I mean we need to deal with a integral like
##\int_0^\infty {dt{e^{i\omega t}}} {e^{i({E_m} - {E_n})t}} = \int_0^\infty {dt{e^{i({E_m} - {E_n} + \omega )t}} = } \left. {\frac{{{e^{i({E_m} - {E_n} + \omega )t}}}}{{i({E_m} - {E_n} + \omega )}}} \right|_0^\infty ##
if ##\omega ## have no imaginary part, ##{{e^{i({E_m} - {E_n} + \omega )t}}}## is not well defined in infinity. we cannot simply take a limiting process that the imagenary part of ##\omega ## approching zero to evaluate the integral, right?
 
  • #4
Can you tell us what reference you are looking at?
 
  • #6
Sorry for the late reply. Notice for any nonzero value of the imaginary part of frequency, the integral will converge. The shift ##\epsilon## can be made as small as you like, until the error vanishes. Expanding, $$\frac{1}{stuff + i\epsilon} = \frac{1}{stuff} - \frac{i\epsilon}{stuff^{2}} + \mathcal{O}(\epsilon^2)$$ No matter how small your tolerance for error is, you can always find a satisfactory value of ##\epsilon##. In short, you never actually set ##\epsilon## to 0, but you set it to an arbitrary small number so that it doesn't matter anymore.

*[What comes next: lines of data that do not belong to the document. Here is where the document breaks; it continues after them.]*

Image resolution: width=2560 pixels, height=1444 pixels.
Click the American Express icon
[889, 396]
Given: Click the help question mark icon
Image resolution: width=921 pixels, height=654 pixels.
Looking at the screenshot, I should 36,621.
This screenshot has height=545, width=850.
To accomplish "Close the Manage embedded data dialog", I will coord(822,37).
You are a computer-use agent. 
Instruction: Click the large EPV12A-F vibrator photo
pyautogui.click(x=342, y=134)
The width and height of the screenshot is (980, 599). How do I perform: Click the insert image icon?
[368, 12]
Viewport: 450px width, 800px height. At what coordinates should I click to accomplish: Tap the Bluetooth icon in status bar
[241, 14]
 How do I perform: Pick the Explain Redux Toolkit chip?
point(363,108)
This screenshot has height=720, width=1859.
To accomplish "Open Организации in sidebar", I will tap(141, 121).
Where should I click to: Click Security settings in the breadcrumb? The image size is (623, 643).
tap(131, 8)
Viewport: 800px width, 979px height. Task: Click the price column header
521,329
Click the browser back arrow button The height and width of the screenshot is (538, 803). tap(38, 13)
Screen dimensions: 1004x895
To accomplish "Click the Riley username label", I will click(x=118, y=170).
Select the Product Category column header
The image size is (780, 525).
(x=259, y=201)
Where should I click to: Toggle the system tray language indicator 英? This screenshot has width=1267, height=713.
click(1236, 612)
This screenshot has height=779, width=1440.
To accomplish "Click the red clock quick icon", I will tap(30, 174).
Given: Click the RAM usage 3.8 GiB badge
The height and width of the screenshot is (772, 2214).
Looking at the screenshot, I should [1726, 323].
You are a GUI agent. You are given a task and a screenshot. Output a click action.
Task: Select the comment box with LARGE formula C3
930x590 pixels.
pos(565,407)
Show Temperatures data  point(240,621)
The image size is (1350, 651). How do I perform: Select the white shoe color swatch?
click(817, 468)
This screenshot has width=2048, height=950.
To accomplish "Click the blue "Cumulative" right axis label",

If you are concerned whether this procedure gives a physical result, then consider what the physical implications of shifting the frequency are. The infinitesimal complex part guarantees causality. To set ##\epsilon## to 0 would violate that. So, to get the result you are looking for, you just use an arbitrarily small value of ##\epsilon##. You end up dropping it out of the formula because it's unnecessary clutter and has no experimental meaning.

Does this help?
 
  • #7
Thanks very much for your help. I can vaguely feel adding a small ## \epsilon ## here has something to do with the causality, which is the part I tried to skip when I was deriving the conductivity. But, like you said, we are studying physics, adding something non-physical can always make trouble for understanding. Plus, your argument
##\frac{1}{stuff + i\epsilon} = \frac{1}{stuff} - \frac{i\epsilon}{stuff^{2}} + \mathcal{O}(\epsilon^2)##
seem doesn't apply here, since we already know when ##\varepsilon = 0## the integral doesn't converge at all. So mathematically, this is really a case no matter how small ##\varepsilon ## is, it matters.
 
  • #8
I'm not saying that the expansion I gave approximates the integral when ##\epsilon = 0##. I'm saying ##\epsilon## can't be 0 for physical reasons, but it can be chosen to be arbitrarily small. To summarize, the causality requirement implies that the Fourier transform of the susceptibility, taken as a function of complex frequencies, can't have any poles in the upper half plane. That means if you try to evaluate the integral for ##\epsilon = 0##, you get an un-causal result that has poles on the real axis (regardless of whether or not it converges). To prove this, you can show that the imaginary part of the exact integral when ##\epsilon = 0## gives you a factor of ##\delta(\omega - E_m - E_n)## in the imaginary part (I may have mixed up my n's and m's but you get the point). If you leave in some non-zero value of ##\epsilon##, you get a causal result that has only poles in the lower half plane. The reason we can get rid of the ##\epsilon## is that we can make it any positive number greater than 0 and still keep causality happy. If you can make that value of ##\epsilon## as small as you like, then taking the zero-th order term in the series expansion is an exact result.
 
  • #9
Twigg said:
I'm not saying that the expansion I gave approximates the integral when ##\epsilon = 0##. I'm saying ##\epsilon## can't be 0 for physical reasons, but it can be chosen to be arbitrarily small. To summarize, the causality requirement implies that the Fourier transform of the susceptibility, taken as a function of complex frequencies, can't have any poles in the upper half plane. That means if you try to evaluate the integral for ##\epsilon = 0##, you get an un-causal result that has poles on the real axis (regardless of whether or not it converges). To prove this, you can show that the imaginary part of the exact integral when ##\epsilon = 0## gives you a factor of ##\delta(\omega - E_m - E_n)## in the imaginary part (I may have mixed up my n's and m's but you get the point). If you leave in some non-zero value of ##\epsilon##, you get a causal result that has only poles in the lower half plane. The reason we can get rid of the ##\epsilon## is that we can make it any positive number greater than 0 and still keep causality happy. If you can make that value of ##\epsilon## as small as you like, then taking the zero-th order term in the series expansion is an exact result.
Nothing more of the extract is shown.